(Lines of data)
● ● ● ● ● ● ●
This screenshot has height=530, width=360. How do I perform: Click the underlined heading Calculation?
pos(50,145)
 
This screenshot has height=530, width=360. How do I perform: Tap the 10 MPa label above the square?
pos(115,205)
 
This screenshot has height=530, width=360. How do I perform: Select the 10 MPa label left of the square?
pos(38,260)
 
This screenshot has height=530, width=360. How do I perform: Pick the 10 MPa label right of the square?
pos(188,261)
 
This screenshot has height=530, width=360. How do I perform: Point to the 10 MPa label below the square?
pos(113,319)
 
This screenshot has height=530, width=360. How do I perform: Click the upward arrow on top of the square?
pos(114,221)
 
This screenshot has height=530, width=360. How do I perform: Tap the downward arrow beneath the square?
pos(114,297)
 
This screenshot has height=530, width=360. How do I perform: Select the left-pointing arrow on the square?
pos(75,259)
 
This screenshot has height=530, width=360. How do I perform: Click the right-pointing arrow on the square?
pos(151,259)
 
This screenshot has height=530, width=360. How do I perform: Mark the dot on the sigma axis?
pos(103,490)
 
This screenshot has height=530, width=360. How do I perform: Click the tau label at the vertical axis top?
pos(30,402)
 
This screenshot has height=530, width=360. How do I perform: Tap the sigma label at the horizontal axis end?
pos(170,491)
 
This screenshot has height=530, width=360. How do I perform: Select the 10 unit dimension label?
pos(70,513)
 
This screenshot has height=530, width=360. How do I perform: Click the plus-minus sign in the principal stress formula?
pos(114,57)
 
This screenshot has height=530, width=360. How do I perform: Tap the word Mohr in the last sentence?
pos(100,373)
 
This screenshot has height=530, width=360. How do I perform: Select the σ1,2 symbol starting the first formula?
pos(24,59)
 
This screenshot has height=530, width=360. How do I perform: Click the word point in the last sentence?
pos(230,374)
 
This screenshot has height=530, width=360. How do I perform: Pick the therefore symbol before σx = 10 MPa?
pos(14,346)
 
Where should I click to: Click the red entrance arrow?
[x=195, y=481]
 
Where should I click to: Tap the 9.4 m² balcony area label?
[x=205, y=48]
● ● ● ● ● ● ●
§ Task instructions
Reproduce every one of the rows above verbatim.

§ The solution
This screenshot has height=530, width=360. How do I perform: Click the underlined heading Calculation?
pos(50,145)
 
This screenshot has height=530, width=360. How do I perform: Tap the 10 MPa label above the square?
pos(115,205)
 
This screenshot has height=530, width=360. How do I perform: Select the 10 MPa label left of the square?
pos(38,260)
 
This screenshot has height=530, width=360. How do I perform: Pick the 10 MPa label right of the square?
pos(188,261)
 
This screenshot has height=530, width=360. How do I perform: Point to the 10 MPa label below the square?
pos(113,319)
 
This screenshot has height=530, width=360. How do I perform: Click the upward arrow on top of the square?
pos(114,221)
 
This screenshot has height=530, width=360. How do I perform: Tap the downward arrow beneath the square?
pos(114,297)
 
This screenshot has height=530, width=360. How do I perform: Select the left-pointing arrow on the square?
pos(75,259)
 
This screenshot has height=530, width=360. How do I perform: Click the right-pointing arrow on the square?
pos(151,259)
 
This screenshot has height=530, width=360. How do I perform: Mark the dot on the sigma axis?
pos(103,490)
 
This screenshot has height=530, width=360. How do I perform: Click the tau label at the vertical axis top?
pos(30,402)
 
This screenshot has height=530, width=360. How do I perform: Tap the sigma label at the horizontal axis end?
pos(170,491)
 
This screenshot has height=530, width=360. How do I perform: Select the 10 unit dimension label?
pos(70,513)
 
This screenshot has height=530, width=360. How do I perform: Click the plus-minus sign in the principal stress formula?
pos(114,57)
 
This screenshot has height=530, width=360. How do I perform: Tap the word Mohr in the last sentence?
pos(100,373)
 
This screenshot has height=530, width=360. How do I perform: Select the σ1,2 symbol starting the first formula?
pos(24,59)
 
This screenshot has height=530, width=360. How do I perform: Click the word point in the last sentence?
pos(230,374)
 
This screenshot has height=530, width=360. How do I perform: Pick the therefore symbol before σx = 10 MPa?
pos(14,346)
 
Where should I click to: Click the red entrance arrow?
[x=195, y=481]
 
Where should I click to: Tap the 9.4 m² balcony area label?
[x=205, y=48]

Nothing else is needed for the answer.